SON YILLARDA GÜNEYDOĞU DİZİLERİ VE FİLMLERİ ÇOK REVAÇTA. ERZURUM'U DA BU POPÜLERLİK ÇEMBERİNE SOKUP BURADA DA DİZİ VE FİLMLER ÇEVRİLMESİNİ SAĞLAYAMAZ MIYIZ?
Erzurum’da bir şeyler yapılması gerekiyor öncelikle. Bura da bir şeyler yapamayız. Mesela bir Dadaş film festivalimiz var. 9 yıldır devam etmeye çalışan, ayakta durmaya çalışan bir etkinliğimiz, festivalimiz var. Filmlerle insanlar arasında bir köprü kuruluyor. Yapılması gereken Dadaş film festivalini, Kar film festivalini duyurmamız ayaklandırmamız gerekiyor. Bu etkinlikleri yapan kurum ve insanlara destek olunması gerekiyor. Bu işi yapan emekçilere festivallerimize katılımlarını sağlamamız gerekiyor. Bu sayede festivallerimiz büyür ve takip edilir hale gelebilir.
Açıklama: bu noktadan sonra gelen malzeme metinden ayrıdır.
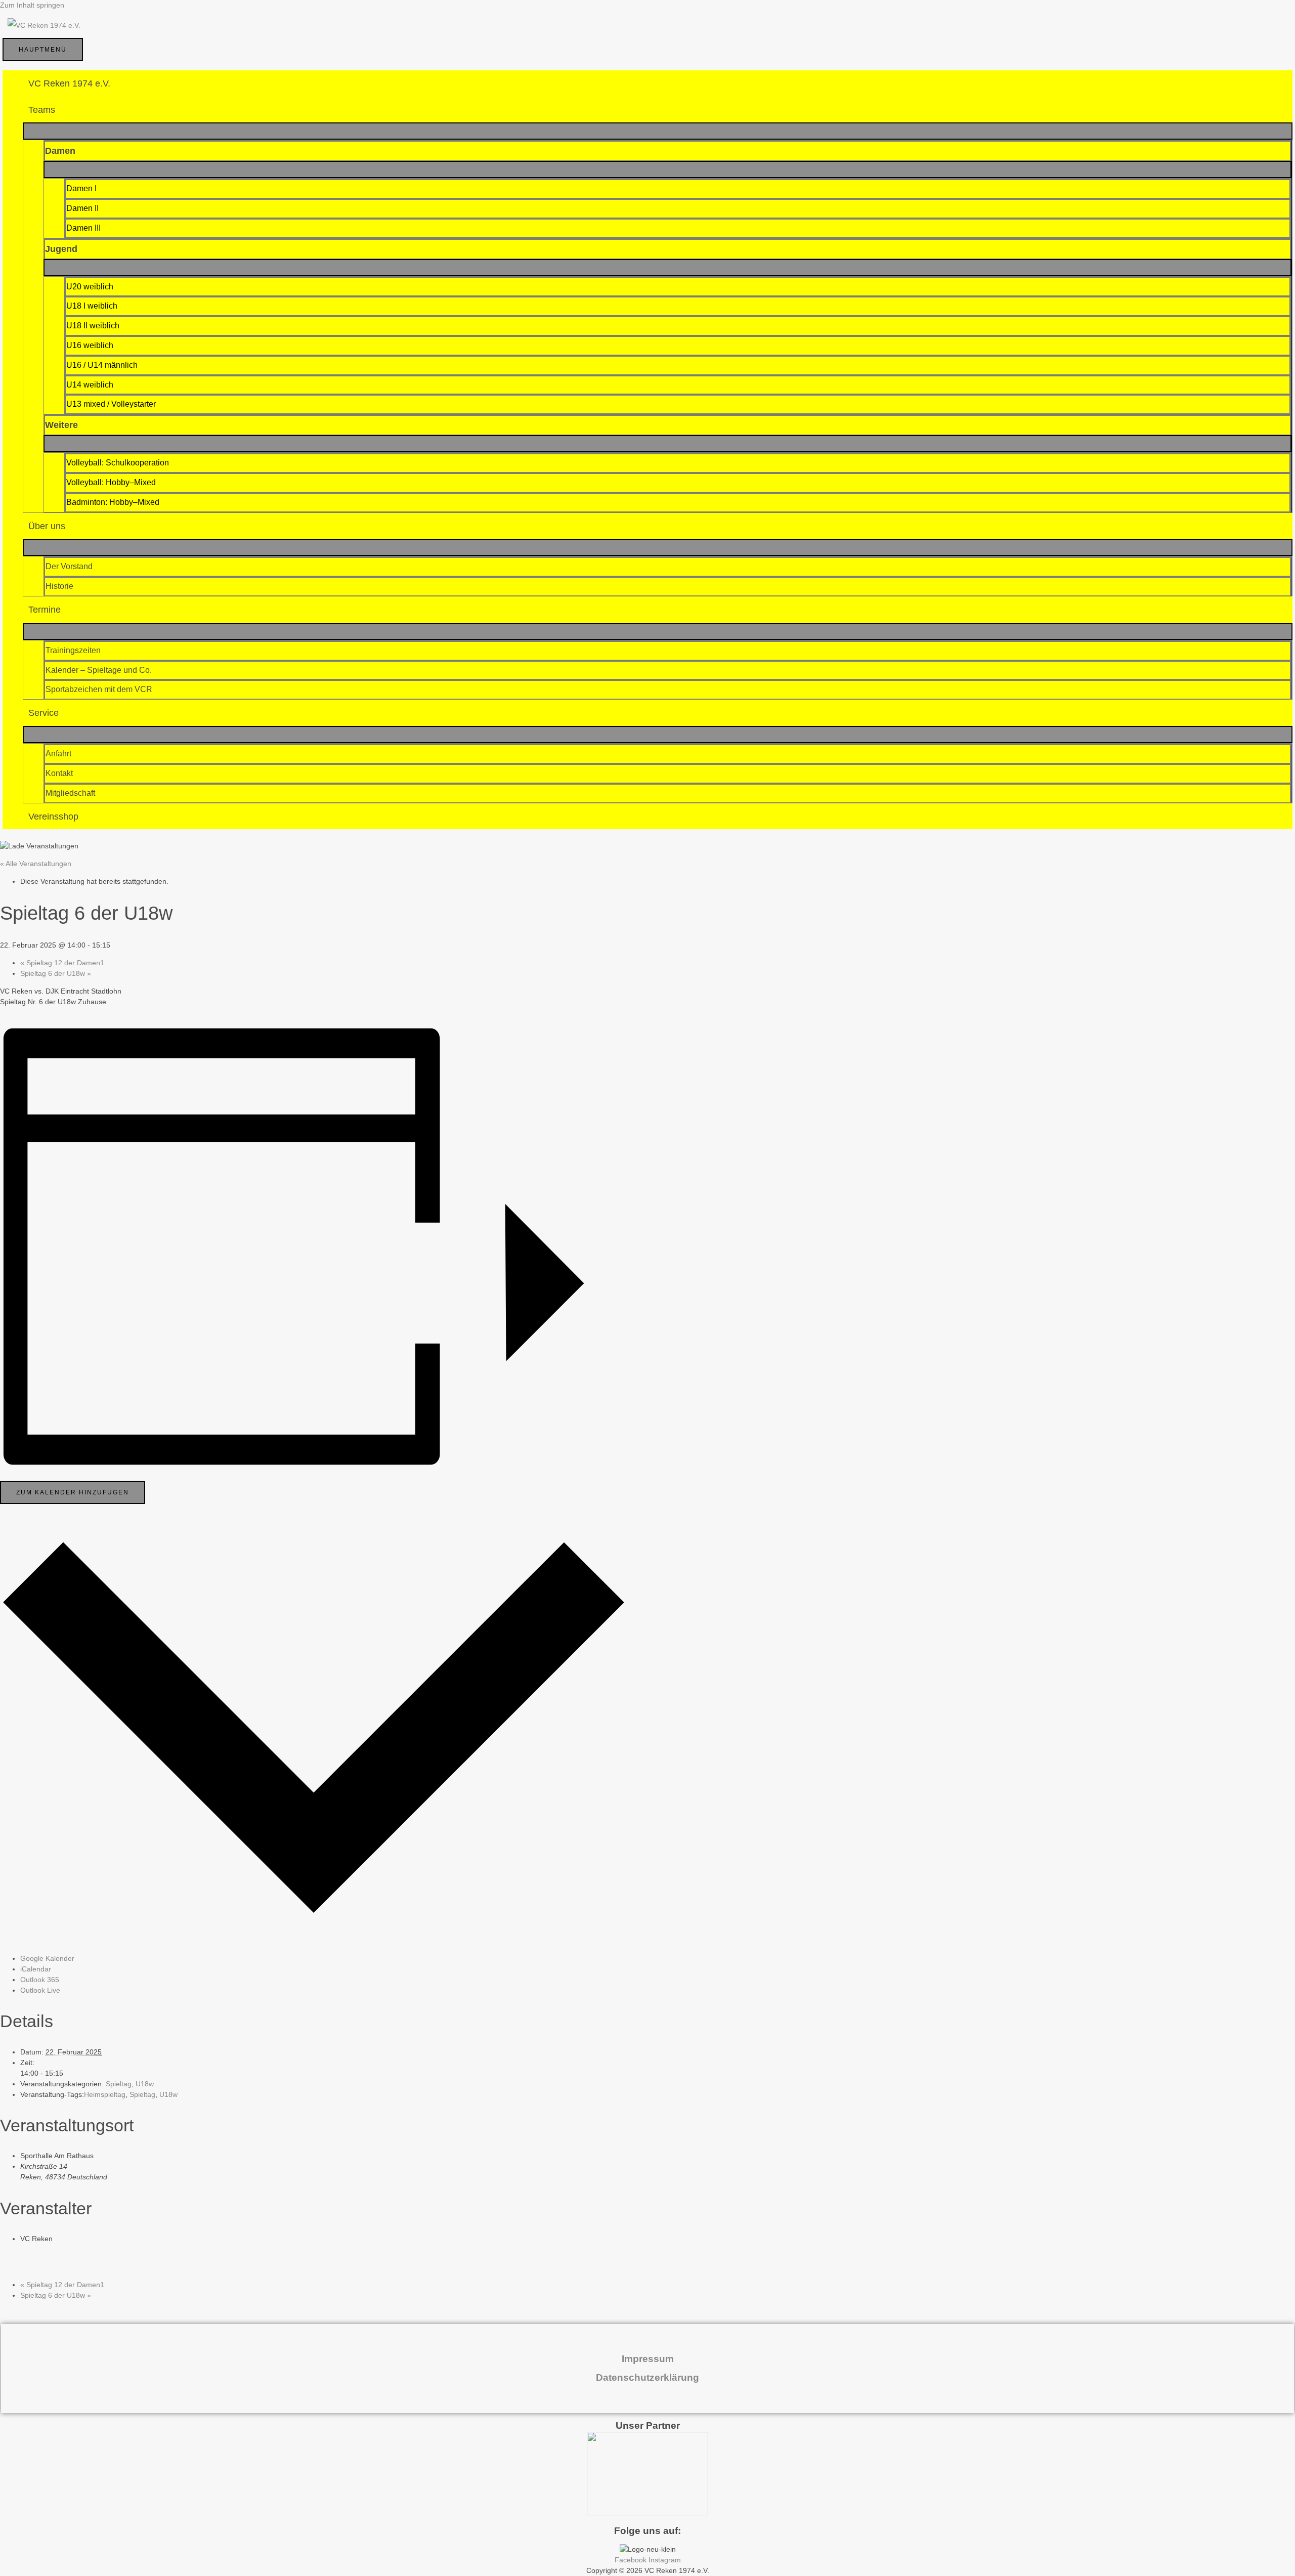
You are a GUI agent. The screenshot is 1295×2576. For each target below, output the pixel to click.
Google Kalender (47, 1958)
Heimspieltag (104, 2094)
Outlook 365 (39, 1980)
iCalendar (35, 1969)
Ben bu konuda üstüme düşen görevi fazlasıyla yapmaya çalışıyorum.
ERZURUM DEYİNCE NELER HİSSEDİYORSUNUZ?
Çocukluğum geçiyor, ablam evlendiğinde ablamın yanında 1.5 sene kaldım dizlerime kadar kara bata bata yürüdüğüm günleri hatırlarım. Oraki arkadaşlarımı hatırlıyorum, hatırladığım o kadar ok şey var ki Erzurum’a dair. Herkesin bildiği şeyler var zaten, soğuğunu, buz gibi akan suyunu, şimdi bile çeşmeyi açıp suyu rahatlıkla içebilirsiniz. Misafirperverliği, Erzurum’da kim olursa olsun gidin birine herkes sizi davet eder. Yardım etmeyi çok severiz.”